Le Réseau de métrologie sanitaire lance ce 29 octobre une initiative visant à encourager les pays à enregistrer l'ensemble des naissances et des décès qui surviennent sur leur territoire.
Le Réseau de métrologie sanitaire est un partenariat mondial, accueilli par l’Organisation mondiale de la Santé (OMS), a été mis en place pour faire face au problème du manque de données sanitaires fiables dans les pays en développement sur les naissances et les décès.
Selon l’OMS, l’enregistrement des données d’état civil permet aux pays de faire l’inventaire des naissances et des décès et de connaître la situation matrimoniale de chacun. Ces systèmes offrent le meilleur moyen de produire des statistiques sur le nombre de naissances et de décès et les causes de décès, qui sont nécessaires pour vérifier si les programmes de santé donnent les résultats voulus.
L’enregistrement des données d’état civil est par ailleurs indispensables pour déterminer si l’aide au développement est utilisée à bon escient, précise l’Organisation mondiale de la Santé (OMS).
Pour l’OMS, chaque année 48 des 128 millions de naissances dans le monde (environ 40%) ne sont pas enregistrées. La situation est encore pire au niveau des décès puisque la proportion des décès non enregistrés atteint les deux tiers soit 38 millions sur 57 millions de décès. L’OMS reçoit des statistiques fiables sur les causes de décès de 31 Etats Membres seulement sur 193.
Le non-enregistrement des naissances et des décès a d’autres conséquences, assure l’OMS. Lorsque les naissances ne sont pas relevées, les enfants ont moins de chances de voir leurs droits fondamentaux respectés, qu'il s'agisse de droits sociaux, politiques, civils ou économiques. Lorsque les décès ne sont pas comptés ni les causes précisées, les autorités ne peuvent mettre au point des politiques de santé efficaces, mesurer leurs effets ou déterminer si le budget de la santé est bien réparti.
Comme l’a souligné le Directeur général de l’OMS, le Dr Margaret Chan, au Forum mondial de la recherche en santé à Beijing, « aucun organisme des Nations Unies n’est spécifiquement chargé de veiller à l’enregistrement des naissances et des décès, ce qui explique que cette activité soit un peu passée à travers les mailles du filet. C’est pour cela que nous n’avons pas réussi à mettre sur pied, appuyer et maintenir des systèmes d’enregistrement des données d’état civil dans les pays en développement au cours des 30 dernières années. Or, sans les statistiques qui en sont issues, nous ne pouvons nous faire qu’une idée fragmentaire de l'effet des 120 milliards de dollars consacrés chaque année à l’aide publique au développement .».

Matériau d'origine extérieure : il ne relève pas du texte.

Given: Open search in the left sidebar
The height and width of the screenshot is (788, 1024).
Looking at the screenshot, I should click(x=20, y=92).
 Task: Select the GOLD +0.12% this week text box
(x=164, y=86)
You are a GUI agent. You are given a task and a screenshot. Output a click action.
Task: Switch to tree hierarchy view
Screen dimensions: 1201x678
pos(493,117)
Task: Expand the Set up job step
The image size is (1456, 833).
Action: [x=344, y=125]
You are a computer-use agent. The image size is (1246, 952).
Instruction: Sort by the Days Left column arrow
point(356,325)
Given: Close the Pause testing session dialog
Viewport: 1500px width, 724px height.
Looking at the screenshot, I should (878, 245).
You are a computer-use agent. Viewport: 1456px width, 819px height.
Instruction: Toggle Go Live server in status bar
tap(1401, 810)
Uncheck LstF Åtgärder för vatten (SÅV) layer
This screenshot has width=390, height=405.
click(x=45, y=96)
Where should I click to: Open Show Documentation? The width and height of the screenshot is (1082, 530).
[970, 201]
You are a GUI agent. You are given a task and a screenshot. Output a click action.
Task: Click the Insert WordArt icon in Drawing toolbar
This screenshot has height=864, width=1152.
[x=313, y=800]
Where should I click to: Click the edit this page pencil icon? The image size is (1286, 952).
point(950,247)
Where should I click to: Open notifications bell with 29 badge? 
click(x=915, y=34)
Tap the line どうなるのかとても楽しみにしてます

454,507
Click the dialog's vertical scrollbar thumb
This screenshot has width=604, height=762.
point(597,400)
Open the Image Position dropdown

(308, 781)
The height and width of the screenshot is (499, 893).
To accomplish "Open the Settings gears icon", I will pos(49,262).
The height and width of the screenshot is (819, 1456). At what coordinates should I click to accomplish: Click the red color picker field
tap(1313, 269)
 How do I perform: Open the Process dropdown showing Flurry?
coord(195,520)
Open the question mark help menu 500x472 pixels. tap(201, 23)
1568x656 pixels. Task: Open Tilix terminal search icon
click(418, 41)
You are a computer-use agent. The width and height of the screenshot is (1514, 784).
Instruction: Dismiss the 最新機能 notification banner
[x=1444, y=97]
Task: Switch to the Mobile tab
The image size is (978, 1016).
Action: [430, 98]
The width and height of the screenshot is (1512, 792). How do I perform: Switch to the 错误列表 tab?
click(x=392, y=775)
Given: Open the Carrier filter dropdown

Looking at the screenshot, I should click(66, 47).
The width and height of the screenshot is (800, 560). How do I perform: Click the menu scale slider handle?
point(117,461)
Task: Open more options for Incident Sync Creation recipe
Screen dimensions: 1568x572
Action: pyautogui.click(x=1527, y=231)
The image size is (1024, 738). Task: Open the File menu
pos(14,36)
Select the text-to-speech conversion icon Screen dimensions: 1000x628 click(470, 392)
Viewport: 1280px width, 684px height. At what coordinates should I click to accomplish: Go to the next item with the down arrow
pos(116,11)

L’initiative visant à encourager les pays à améliorer l’enregistrement des données d’état civil est lancée aujourd’hui avec la parution d'une série d’articles dans la revue The Lancet sous le titre « Who counts? » Cette série d’articles montre que la plupart des pays en développement disposent au mieux de systèmes d’enregistrement rudimentaires et qu’ils ne peuvent de ce fait compter les naissances et les décès, ni connaître la durée de vie de leurs ressortissants ni la cause de leur décès. Les articles soulignent aussi les problèmes que pose la mise en place d'un système d’enregistrement des données d’état civil, notamment les structures législatives et administratives qui s'imposent.
L’initiative marque le début d’une collaboration intensive destinée à aider six pays parmi ceux qui ont le plus besoin d’améliorer l'enregistrement de leurs données d'état civil. Le Réseau de métrologie sanitaire a déjà entamé une collaboration avec le Cambodge, la Sierra Leone et la République arabe syrienne. D’ici la fin de l’année, trois autres pays auront été retenus pour bénéficier d’une assistance.
Ainsi que l’a fait observer le Dr Sally Stansfield, Secrétaire exécutif du Réseau de métrologie sanitaire, « l’absence de systèmes d’enregistrement des données d’état civil a été en partie compensée par des enquêtes, par l’enregistrement sur la base de sondages et par des sites de surveillance, ce qui permet de dégager certaines informations utiles mais sans donner un reflet complet de la taille ou des besoins d’une population et sans permettre de respecter le droit individuel à une identité juridique comme le fait l’enregistrement des données d’état civil. La mise sur pied de systèmes d’enregistrement constitue un véritable défi : c’est le travail que personne ne veut faire. »
Outre cet effort, le Réseau de métrologie sanitaire publie aujourd’hui un CD-ROM (Monitoring vital events resource kit) qui contient les outils et les textes de référence dont les pays ont besoin pour orienter leurs efforts en vue d’arriver à un enregistrement complet des données d’état civil.